If you want to have a "template pointer", you could try a function object. The example below adds 1.0 to the wrapped function template.

struct AcceptsVector {
  template<typename T, int N>
  double operator()(Vector<T,N> v) const { return 1.0 + real_f(v); }
};

AcceptsVector f;

The difference to a "real" template pointer is that you cannot re-seat "AcceptsVector" to call another template, like you can do with normal function pointers. The binding is hardcoded at compile-time. However you can pass along f like a function pointer, and can call f with any Vector<T, N> like a template.

That isn't quite valid c++, basically what you're looking for are template-template parameters.

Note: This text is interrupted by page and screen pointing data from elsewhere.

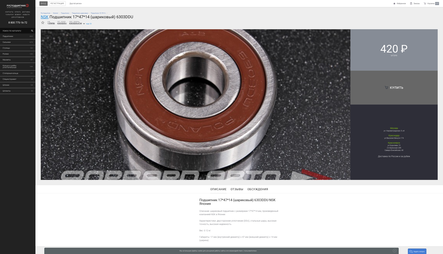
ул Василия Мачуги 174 (394, 138)
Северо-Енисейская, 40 (394, 150)
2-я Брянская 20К (394, 148)
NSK (45, 17)
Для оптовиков (18, 17)
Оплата (18, 12)
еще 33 (86, 24)
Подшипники (65, 13)
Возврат (18, 14)
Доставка (26, 12)
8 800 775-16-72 (17, 22)
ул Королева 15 (394, 145)
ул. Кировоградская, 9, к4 (394, 131)
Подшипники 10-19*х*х (98, 13)
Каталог (55, 13)
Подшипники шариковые (80, 13)
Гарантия (10, 14)
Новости (26, 14)
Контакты (9, 12)
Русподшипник (45, 13)
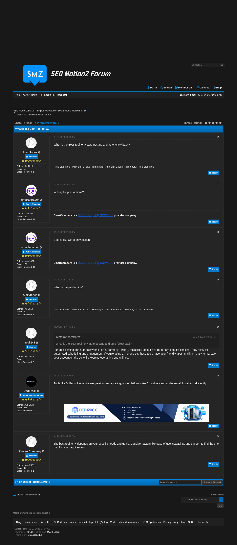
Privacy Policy (170, 522)
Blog (18, 522)
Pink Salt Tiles (62, 166)
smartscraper (30, 199)
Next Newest (40, 481)
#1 (218, 137)
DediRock (30, 390)
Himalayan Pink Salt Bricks (107, 166)
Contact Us (45, 522)
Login (46, 94)
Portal (152, 87)
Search (166, 87)
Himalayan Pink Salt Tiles (139, 166)
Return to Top (85, 522)
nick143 (30, 342)
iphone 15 (132, 353)
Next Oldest (24, 481)
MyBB (29, 532)
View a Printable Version (28, 494)
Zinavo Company (30, 451)
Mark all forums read (129, 522)
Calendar (203, 87)
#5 (218, 327)
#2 (218, 184)
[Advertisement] (118, 29)
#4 (218, 279)
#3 (218, 232)
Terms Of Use (188, 522)
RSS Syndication (152, 522)
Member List (184, 87)
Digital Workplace (46, 110)
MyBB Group (53, 532)
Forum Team (30, 522)
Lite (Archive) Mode (105, 522)
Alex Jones (30, 152)
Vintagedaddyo (35, 535)
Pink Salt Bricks (81, 166)
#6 (218, 375)
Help (217, 87)
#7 (218, 436)
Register (60, 94)
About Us (203, 522)
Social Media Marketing (70, 110)
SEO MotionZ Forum (24, 110)
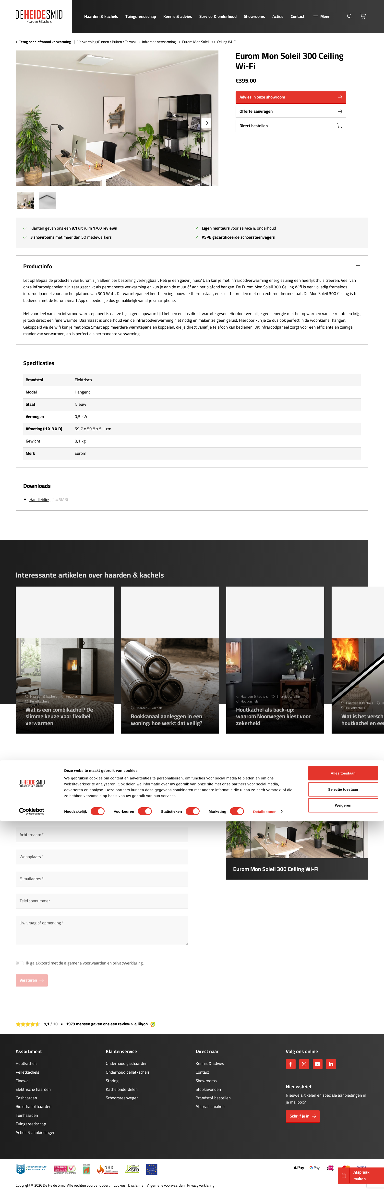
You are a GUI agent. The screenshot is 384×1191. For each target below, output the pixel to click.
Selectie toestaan (343, 1159)
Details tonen (264, 1181)
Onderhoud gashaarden (126, 1063)
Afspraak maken (210, 1106)
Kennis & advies (177, 16)
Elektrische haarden (33, 1089)
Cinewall (23, 1081)
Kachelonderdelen (122, 1089)
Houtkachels (26, 1063)
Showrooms (254, 16)
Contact (297, 16)
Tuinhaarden (27, 1115)
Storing (112, 1081)
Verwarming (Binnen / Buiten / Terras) (106, 42)
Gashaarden (26, 1098)
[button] (206, 123)
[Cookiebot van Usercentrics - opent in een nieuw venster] (31, 1181)
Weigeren (343, 1175)
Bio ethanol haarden (33, 1106)
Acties (277, 16)
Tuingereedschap (140, 16)
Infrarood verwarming (159, 42)
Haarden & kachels (101, 16)
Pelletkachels (27, 1072)
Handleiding (39, 499)
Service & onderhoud (218, 16)
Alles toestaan (343, 1143)
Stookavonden (208, 1089)
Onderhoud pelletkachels (128, 1072)
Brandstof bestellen (213, 1098)
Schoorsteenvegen (122, 1098)
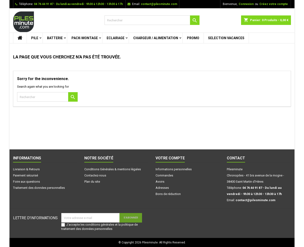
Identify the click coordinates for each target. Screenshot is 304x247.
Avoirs (160, 181)
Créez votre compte (273, 4)
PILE (34, 38)
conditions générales (99, 224)
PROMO (193, 38)
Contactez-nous (95, 175)
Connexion (246, 4)
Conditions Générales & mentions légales (112, 169)
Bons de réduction (168, 194)
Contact (236, 158)
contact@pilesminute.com (159, 4)
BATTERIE (55, 38)
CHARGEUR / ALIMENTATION (155, 38)
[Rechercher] (152, 20)
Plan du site (92, 181)
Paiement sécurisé (25, 175)
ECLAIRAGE (115, 38)
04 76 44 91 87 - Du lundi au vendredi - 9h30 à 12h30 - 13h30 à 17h (78, 4)
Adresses (162, 188)
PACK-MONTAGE (84, 38)
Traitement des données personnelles (39, 188)
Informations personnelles (174, 169)
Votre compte (170, 158)
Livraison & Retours (26, 169)
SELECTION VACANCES (226, 38)
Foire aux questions (26, 181)
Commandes (164, 175)
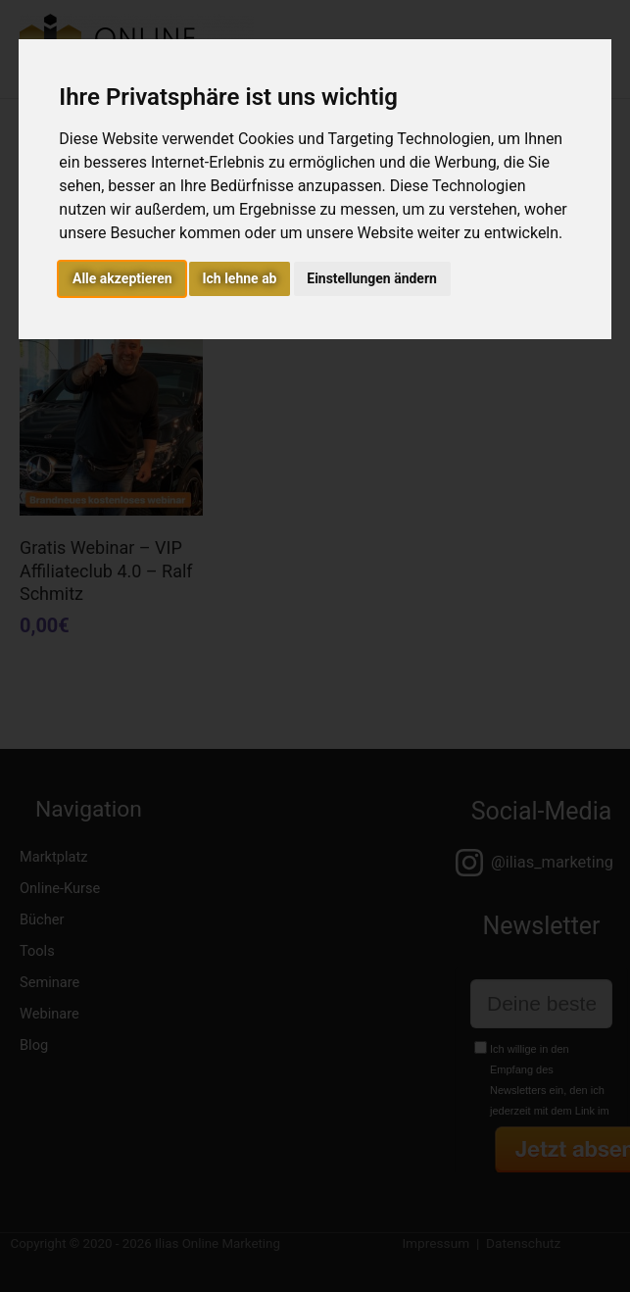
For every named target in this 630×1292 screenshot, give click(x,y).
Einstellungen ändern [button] (372, 278)
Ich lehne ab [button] (239, 278)
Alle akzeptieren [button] (122, 278)
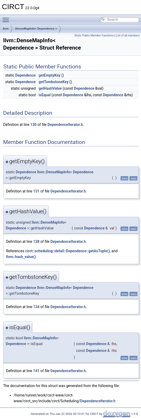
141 (36, 371)
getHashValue (50, 88)
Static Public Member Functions (94, 35)
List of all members (128, 35)
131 (36, 191)
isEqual (45, 95)
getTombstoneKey (54, 82)
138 (36, 241)
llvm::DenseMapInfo (53, 172)
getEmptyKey (49, 75)
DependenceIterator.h (65, 124)
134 (36, 307)
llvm (6, 28)
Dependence (25, 75)
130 (33, 124)
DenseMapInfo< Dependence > (36, 28)
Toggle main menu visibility (7, 17)
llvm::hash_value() (21, 257)
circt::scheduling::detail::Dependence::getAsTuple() (67, 251)
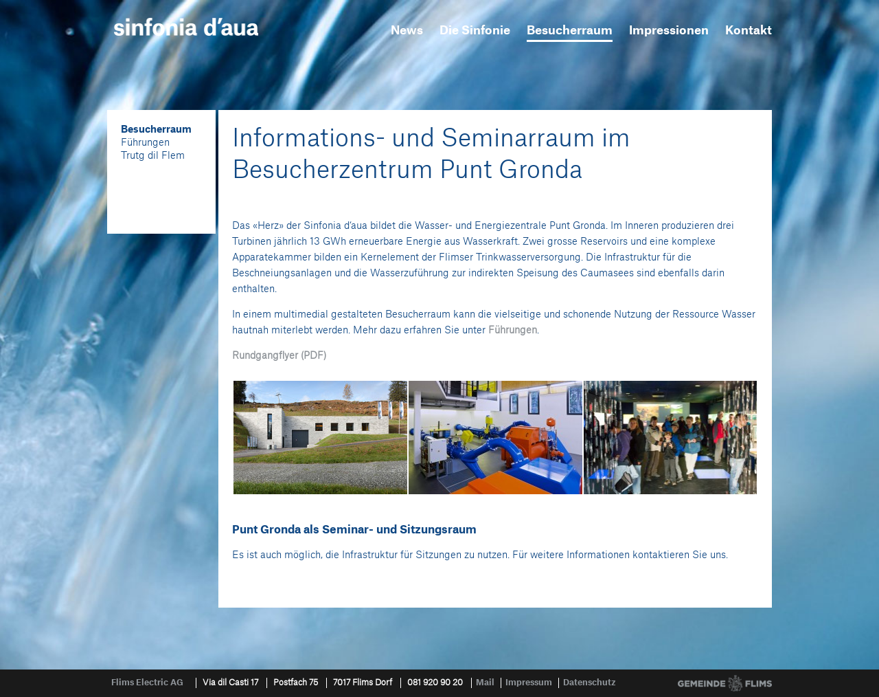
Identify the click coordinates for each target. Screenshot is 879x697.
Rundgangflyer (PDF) (279, 356)
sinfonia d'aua (186, 27)
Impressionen (669, 30)
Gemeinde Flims (725, 683)
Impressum (528, 682)
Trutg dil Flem (153, 156)
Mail (485, 682)
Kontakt (748, 30)
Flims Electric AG (147, 682)
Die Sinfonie (475, 30)
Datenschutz (589, 682)
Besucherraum (570, 30)
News (407, 30)
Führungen (145, 143)
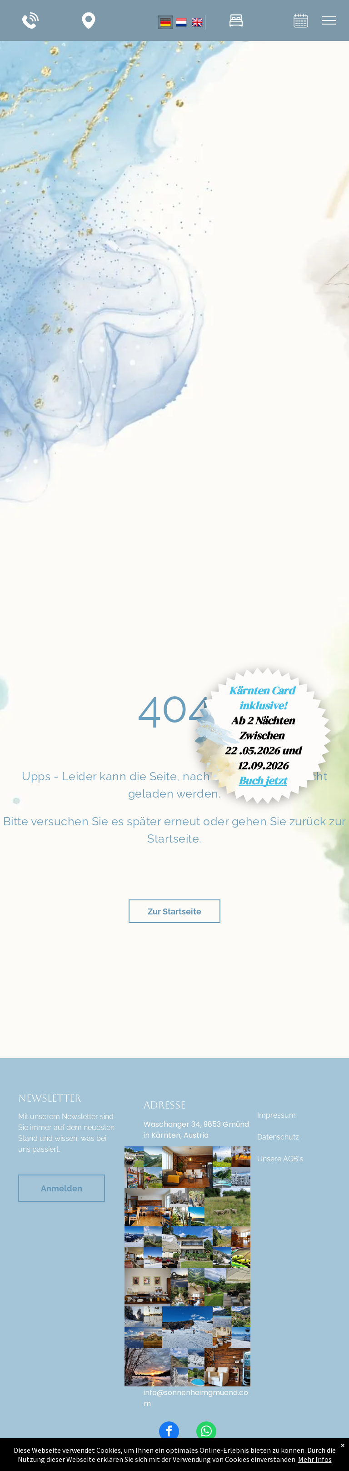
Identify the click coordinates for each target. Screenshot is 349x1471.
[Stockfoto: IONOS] (153, 1257)
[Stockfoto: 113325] (153, 1316)
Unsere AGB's (280, 1159)
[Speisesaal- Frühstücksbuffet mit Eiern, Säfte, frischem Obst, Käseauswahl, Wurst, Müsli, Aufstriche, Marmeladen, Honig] (147, 1287)
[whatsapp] (206, 1432)
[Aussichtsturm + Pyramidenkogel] (196, 1216)
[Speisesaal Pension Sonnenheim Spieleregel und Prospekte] (134, 1177)
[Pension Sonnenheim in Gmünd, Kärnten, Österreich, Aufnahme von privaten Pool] (196, 1376)
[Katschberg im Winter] (240, 1177)
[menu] (329, 20)
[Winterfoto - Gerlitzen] (134, 1316)
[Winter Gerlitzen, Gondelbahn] (240, 1337)
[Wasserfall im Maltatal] (179, 1296)
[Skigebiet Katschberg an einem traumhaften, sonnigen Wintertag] (134, 1337)
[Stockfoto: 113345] (179, 1277)
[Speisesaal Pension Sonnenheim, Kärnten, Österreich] (147, 1207)
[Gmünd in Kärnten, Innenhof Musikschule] (179, 1197)
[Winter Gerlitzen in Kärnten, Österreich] (196, 1357)
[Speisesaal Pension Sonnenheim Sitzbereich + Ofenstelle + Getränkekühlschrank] (187, 1167)
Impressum (276, 1115)
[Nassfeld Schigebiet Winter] (134, 1236)
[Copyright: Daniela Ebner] (153, 1177)
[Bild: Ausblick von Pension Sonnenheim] (240, 1316)
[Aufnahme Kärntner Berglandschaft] (222, 1236)
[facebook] (169, 1432)
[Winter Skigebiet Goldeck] (187, 1327)
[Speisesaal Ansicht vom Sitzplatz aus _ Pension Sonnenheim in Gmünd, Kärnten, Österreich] (240, 1236)
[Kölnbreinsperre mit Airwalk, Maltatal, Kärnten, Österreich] (222, 1177)
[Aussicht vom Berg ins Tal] (196, 1277)
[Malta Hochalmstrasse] (222, 1257)
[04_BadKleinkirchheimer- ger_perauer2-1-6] (153, 1236)
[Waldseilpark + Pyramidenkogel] (179, 1216)
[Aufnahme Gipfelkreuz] (179, 1357)
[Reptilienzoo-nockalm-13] (240, 1257)
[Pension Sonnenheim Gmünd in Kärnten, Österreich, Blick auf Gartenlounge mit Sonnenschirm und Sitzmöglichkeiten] (227, 1287)
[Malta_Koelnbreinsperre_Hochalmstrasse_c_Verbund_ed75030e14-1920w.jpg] (153, 1156)
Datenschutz (278, 1137)
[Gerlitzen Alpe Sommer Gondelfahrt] (222, 1156)
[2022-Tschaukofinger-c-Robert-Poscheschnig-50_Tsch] (196, 1197)
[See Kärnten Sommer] (222, 1316)
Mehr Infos (315, 1459)
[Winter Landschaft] (147, 1367)
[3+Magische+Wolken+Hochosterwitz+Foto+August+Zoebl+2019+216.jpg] (153, 1337)
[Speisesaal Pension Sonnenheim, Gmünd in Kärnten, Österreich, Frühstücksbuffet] (134, 1257)
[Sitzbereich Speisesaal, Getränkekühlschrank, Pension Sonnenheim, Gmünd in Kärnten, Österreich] (227, 1367)
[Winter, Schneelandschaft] (179, 1376)
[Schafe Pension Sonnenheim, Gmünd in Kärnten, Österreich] (227, 1207)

http://www.progdoc.de/papers/ttp/psi-ttp/psi-ttp.html explains all about them

Generally, if you get yourself into this situation, you want to find a workaroumd, because your code becomes illegible VERY quickly

Well, the compiler doesn't know at the compile time, how many f's are you going to have (one for each possible T and N?). Therefore the compiler cannot calculate how much memory do objects of your class need. That's why such constructs are prohibited.

You can't have a templated pointer to function, that makes no sense. But what you can do is

#include <vector>

template <typename T>
void foo(const std::vector<T>& v) {
   // do something
}

void (*ptr_foo)(const std::vector<int>&) = &foo<int>;

(here the function pointers a templated function, which template argument is explicitly set to int)

Because your code makes just as much sense as:

struct X
{
  template < typename T >
  std::vector<T> vect;
};

You're trying to make a member variable a template. This is just not a valid C++ construct and I seriously doubt it ever will be.

How do you do what you actually want? I'm not sure since I don't know what you actually are trying to accomplish and why.